Task to complete => Starting at the top of the records below and ending with the line that contains "579x386 pixels.", print each line exactly as written, skipping the pictures.

[Records contained in a dataset]
#####

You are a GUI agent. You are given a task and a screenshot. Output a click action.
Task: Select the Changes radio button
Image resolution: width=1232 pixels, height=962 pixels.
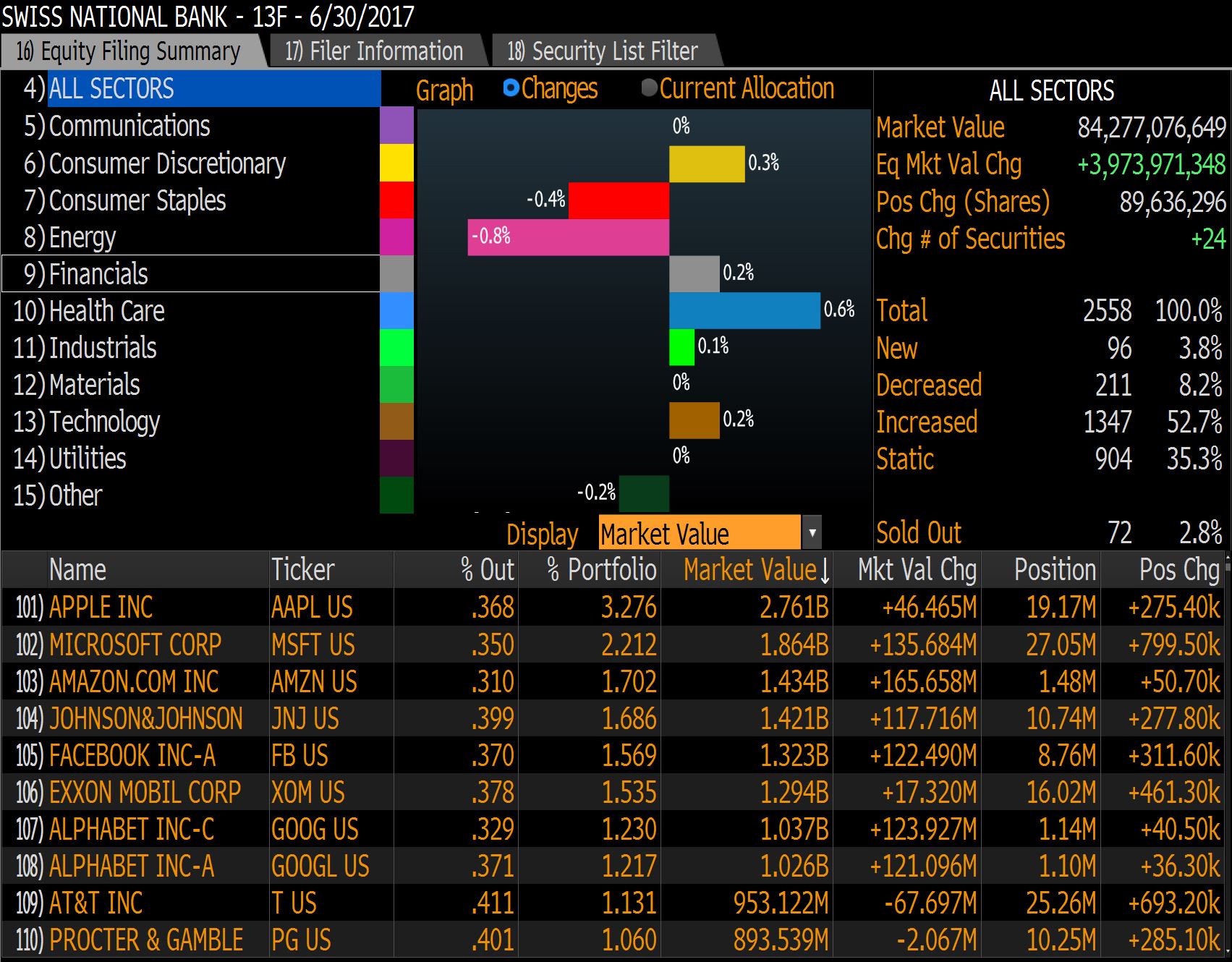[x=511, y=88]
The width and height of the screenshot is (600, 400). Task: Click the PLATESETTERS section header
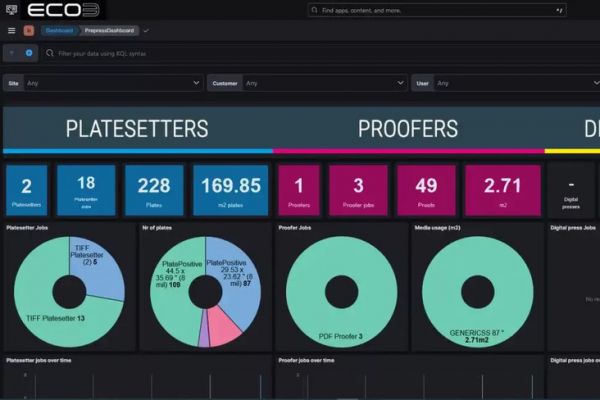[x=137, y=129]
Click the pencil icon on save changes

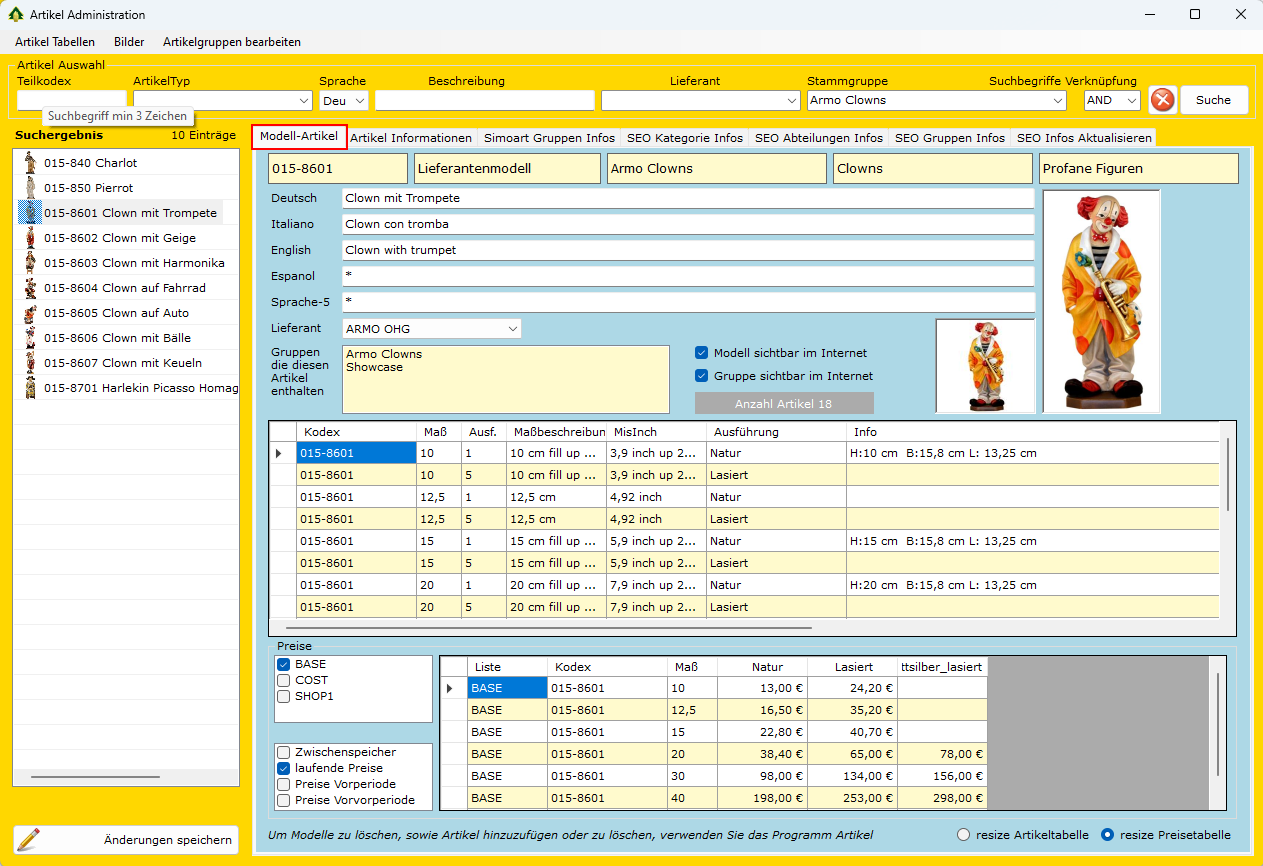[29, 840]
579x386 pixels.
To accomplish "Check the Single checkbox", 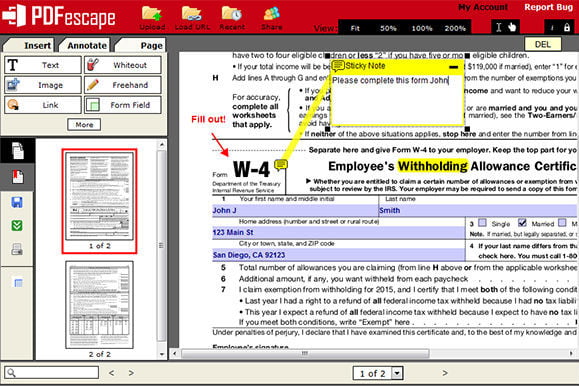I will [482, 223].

#####

Exercise result =>
You are a GUI agent. You are given a task and a screenshot. Output a click action.
Task: Select the Changes radio button
Image resolution: width=1232 pixels, height=962 pixels.
[x=511, y=88]
The width and height of the screenshot is (600, 400). Task: Click the PLATESETTERS section header
[x=137, y=129]
Click the pencil icon on save changes

[29, 840]
579x386 pixels.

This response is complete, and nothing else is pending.